Similarity search in sensor networks using semantic-based caching

doi:10.1016/j.jnca.2011.05.008

Journal of Network and Computer Applications

Volume 35, Issue 2, March 2012, Pages 577-583

https://doi.org/10.1016/j.jnca.2011.05.008 Get rights and content

Abstract

Sensor networks build temporary wireless connections in environments where the stationary infrastructures are either destroyed or too expensive to construct. Most of the previous research in sensor networks focuses on routing protocols that adapt to the dynamic network topologies, and not much work has been done on data accessing. One important data accessing application is similarity search, which provides the foundation of content-based retrieval. Many traditional similarity search algorithms are based on centralized or flooding mechanisms, which are not effective in wireless sensor network environments due to the multiple limitations such as bandwidth and power.
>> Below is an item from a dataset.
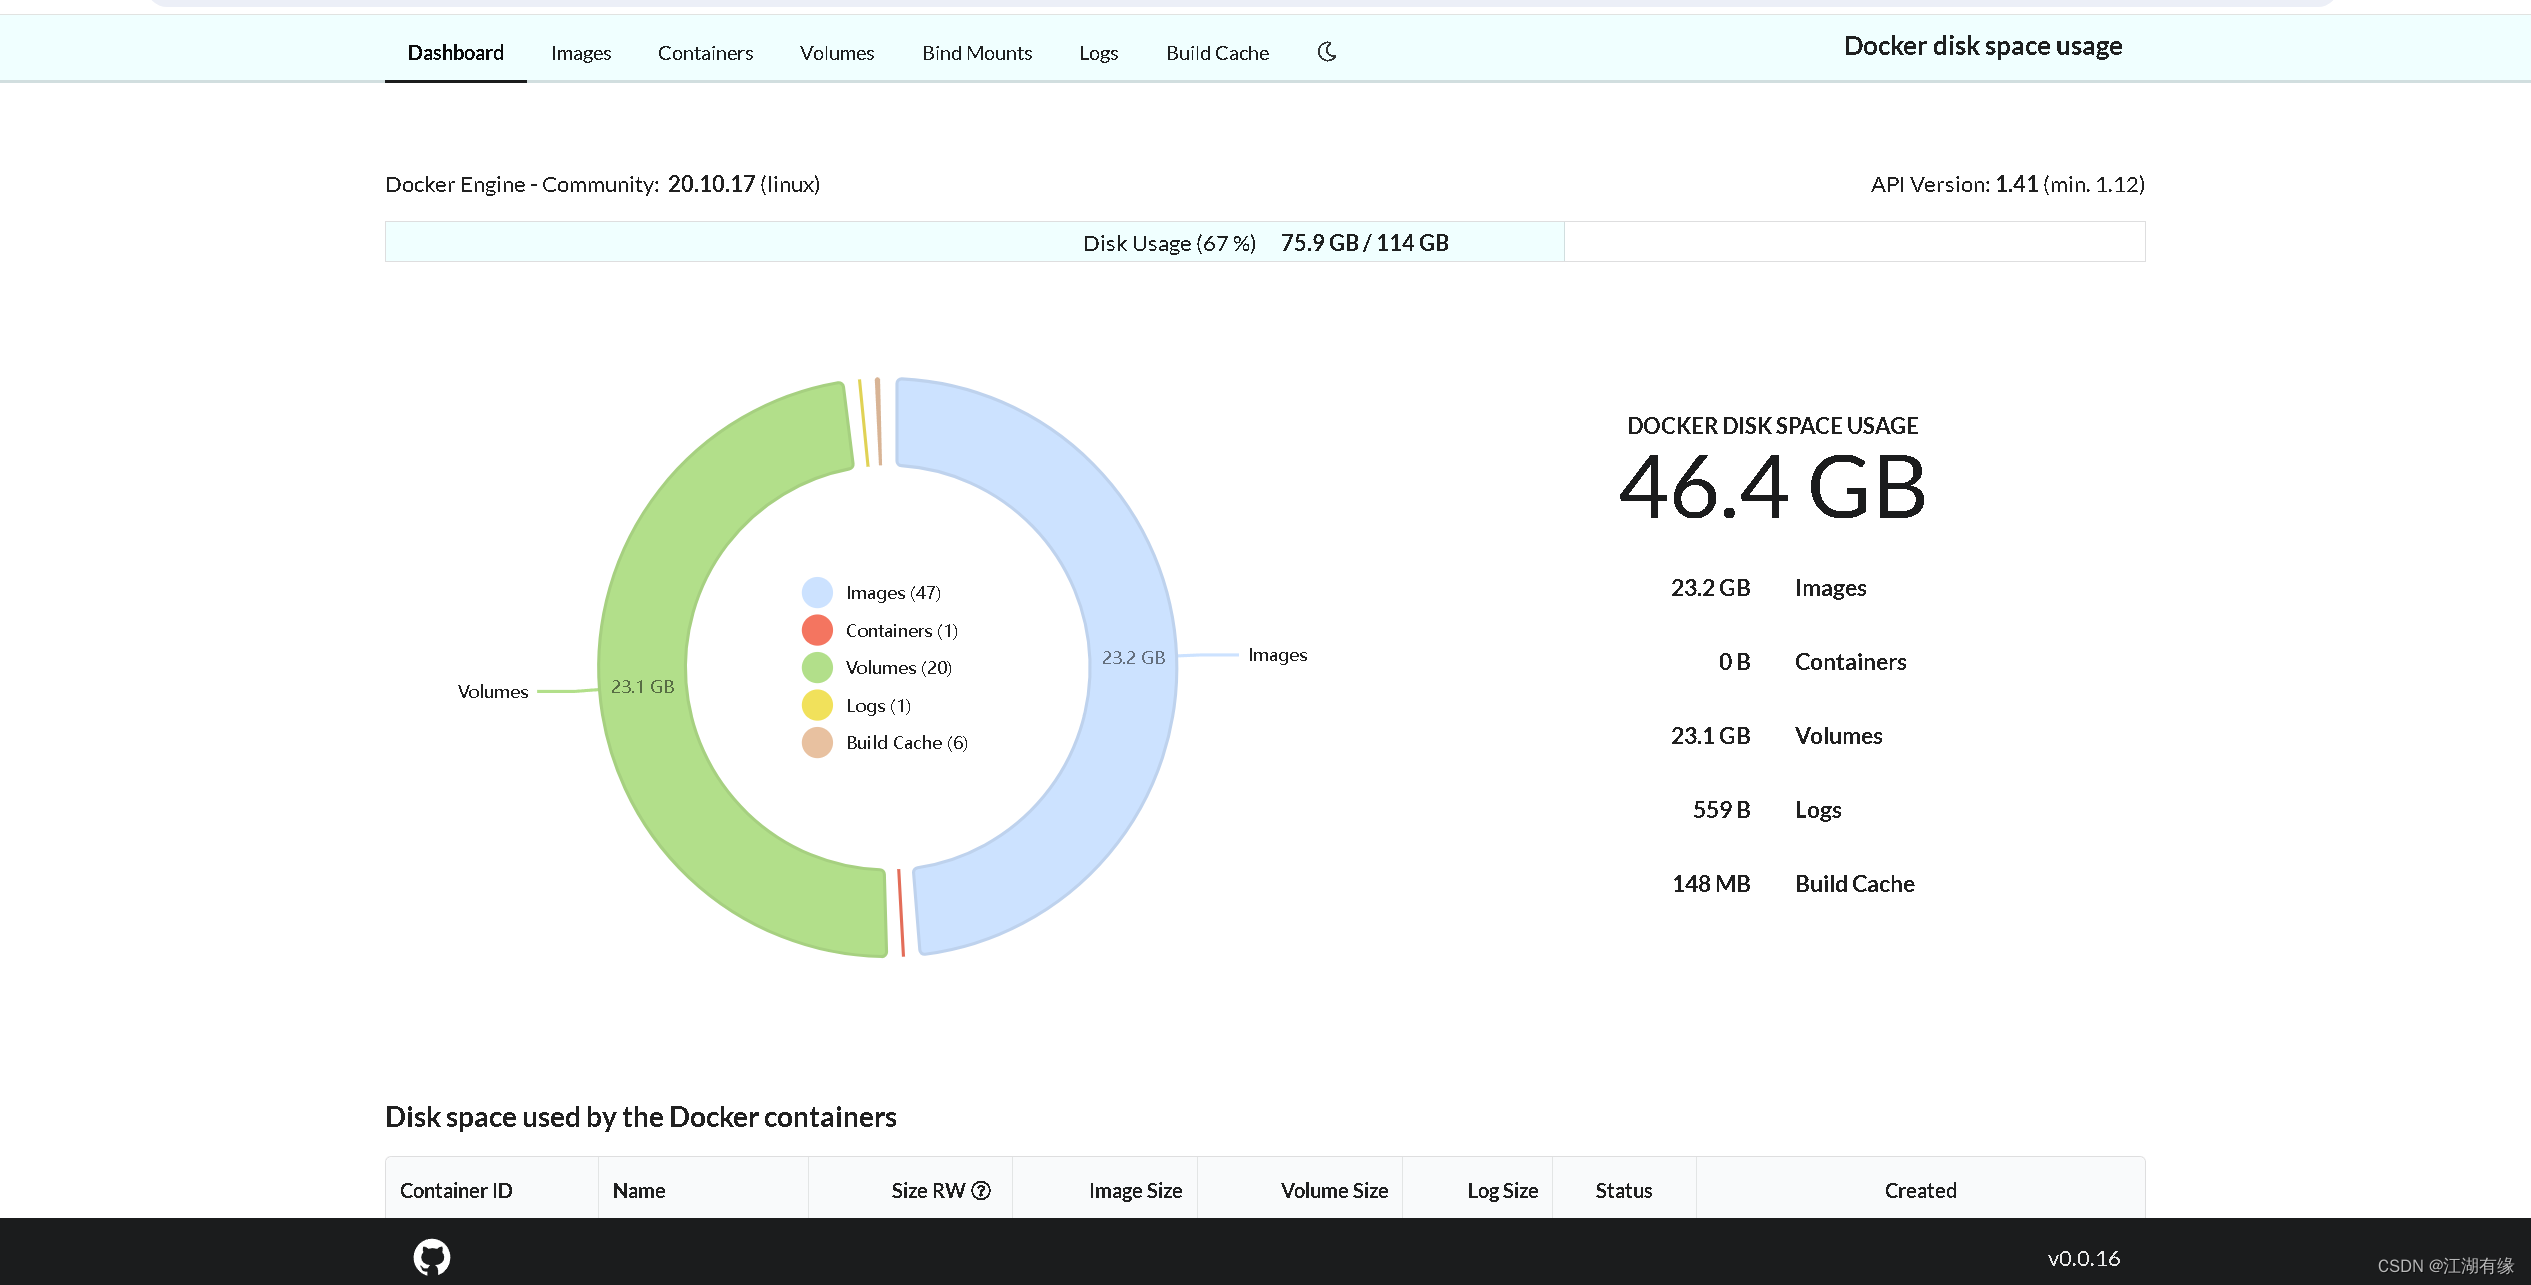
Task: Click the disk usage progress bar
Action: [971, 243]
In this paper we tackle the problem of similarity search by using semantic-based caching to reflect the data content distribution in the network. The basic idea is analyzing the cached results of earlier queries and trying to resolve the later queries within a small collection of content-related mobile nodes. Based on a Hilbert space-filling curve, the data points in a multi-dimensional semantic space are described as a linear representation. These data points are further cached to facilitate query processing. Through extensive simulations, we show that our method can perform similarity search with improved performance in terms of search cost and response time.

Highlights

► Similarity search in sensor networks is a challenging task due to the dynamic network topology, limited system resources, and infrastructure-free nature. ► We tackle the problem of similarity search by using semantic-based caching to reflect the data content distribution. ► Based on a Hilbert space-filling curve, the data points in a multi-dimensional semantic space are described as a linear representation. ► These data points are further cached to facilitate query processing.

Introduction

The information retrieval research has been facing new challenges raised by the emerging large-scale distributed networking systems, such as peer-to-peer networks, sensor networks, and mesh networks. Among all these networking systems, sensor network is the most sophisticated and general form due to its dynamic network topology, limited system resources, and infrastructure-free nature. Conceptually, a sensor network is a collection of cooperative mobile nodes that communicate with each other without the intervention of centralized access points. In a sensor network, the conventional information retrieval schemes (Beckmann et al., 1990, Gionis et al., 2001, Ren and Dunham, 2000), based on either centralized or flooding search mechanisms, cannot guarantee satisfactory performance due to the restrictions of bandwidth, power, and connectivity. The recently proposed improvements have achieved better performance in several experimental systems (Tang et al., 2003, Hara, 2001); however, the existing search schemes seem to ignore the data content distribution among the mobile nodes. The search process is either blind, irrelevant to the queries, or based on static features of data sources. As the consequence, the search process is either inefficient or involved with high system overhead.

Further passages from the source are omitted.